水頭症の症状は?

水頭症は脳内に脳脊髄液という液体が増え、脳を圧迫する病気です。
脳脊髄液は頭蓋骨から背骨の隙間にかけて循環している液体で、脳を衝撃から守る役割や栄養補給、不要なものを除去する役割を担っています。
脳脊髄液が増加する要因は、主に代謝性のものと閉塞性のものの2つに分けられます。
代謝性のものは脳細胞が破壊されたり、発育が不十分な場合に、脳脊髄液が脳に吸収されずに溜まっていく症状です。

閉塞性のものは、脳脊髄液に異常が起きて循環がうまく出来ず、液が溜まる症状です。

つまり代謝性のものは脳に何らかの異常を来して起こるもので、閉鎖性のものは脳脊髄液に異常がおきて発症するといえますね。

そして水頭症には、生まれつきの先天性のものと、生まれてから発症する後天性のものにも分けられます。
先天性の水頭症は、お母さんのお腹のなかにいるときにウィルスに感染したり、発育が不十分な場合に発症します。
頭が小さな犬種に発症しやすく、マルチーズの頭も小さいので、先天的な水頭症にかかりやすい犬種です。

生まれた後に発症する水頭症の原因には頭のケガ、脳炎、脳腫瘍、髄膜炎、脳内出血などが原因であるケースが一般的です。

水頭症になると記憶障害や、神経系の障害を発症します。
ぼーとしている、よく眠る、トレーニングが覚えられないといった状態になります。
また、突然叫び出す、興奮するといった症状や、視点が定まらない、まっすぐに歩けない、転びやすくなるなどの症状が出ることもあります。
食欲がなくなるワンちゃんもいれば、逆に過食に走るワンちゃんもいますし、元気がなくなります。
症状が悪化すると、痙攣を起こしたり、昏睡状態に陥ったりすることもあり、非常に危険です。
脳の異常は命にかかわりますから、少しでもおかしいなと思ったら、迷わず獣医さんに連れていきましょう。

外面的には、脳に体液がたまっているので、頭が腫れたような状態に見えることもあります。
頭の中央に溝ができて、頭を押すとへこむといった状態になるワンちゃんもいます。

水頭症の治療法は?

治療では内科的な治療と、手術を行う外科的手術が行われますが、どちらも根本的な治療ではありません。
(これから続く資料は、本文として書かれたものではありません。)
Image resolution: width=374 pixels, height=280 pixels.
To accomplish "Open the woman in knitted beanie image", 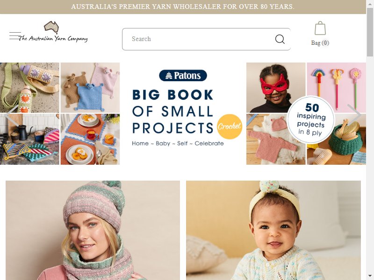I will point(93,230).
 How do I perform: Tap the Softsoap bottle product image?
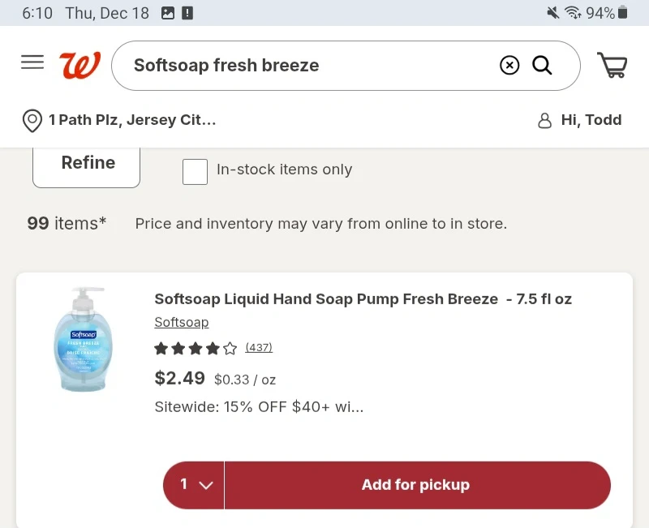(x=83, y=340)
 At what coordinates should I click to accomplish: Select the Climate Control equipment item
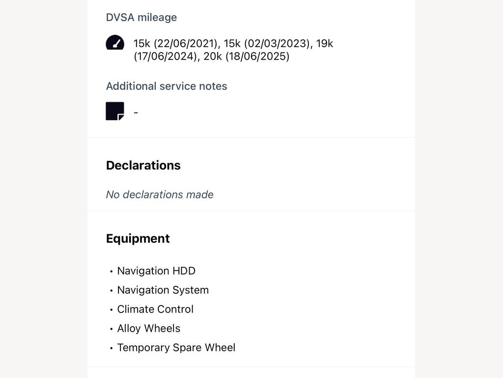click(155, 309)
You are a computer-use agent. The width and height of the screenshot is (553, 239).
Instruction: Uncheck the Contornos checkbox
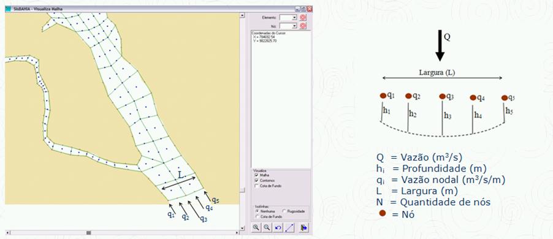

内科的な治療では脳脊髄液を減らして、脳への圧迫をなくすための降圧利尿薬や副腎皮質ホルモン薬などが使われます。

手術では、脳内に溜まった脳脊髄液をお腹に逃がすために脳と腹腔をつなぐ、シャント手術が行われます。
しかし、この手術はリスクが高く、ワンちゃんへの負担も大きくなります。
手術の前にリスクと効果について獣医さんから説明を受け、十分に納得してから行いましょう。

水頭症の予防法は?

水頭症は予防が難しいだけでなく、完治も難しい病気です。
早期発見・治療に努めましょう。